- Stored records:

·····

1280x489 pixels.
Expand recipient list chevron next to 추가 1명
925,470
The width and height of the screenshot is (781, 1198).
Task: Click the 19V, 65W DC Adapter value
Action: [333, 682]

·····

The entries are to be transcribed exactly, each line in full.

1280x489 pixels.
Expand recipient list chevron next to 추가 1명
925,470
The width and height of the screenshot is (781, 1198).
Task: Click the 19V, 65W DC Adapter value
Action: [333, 682]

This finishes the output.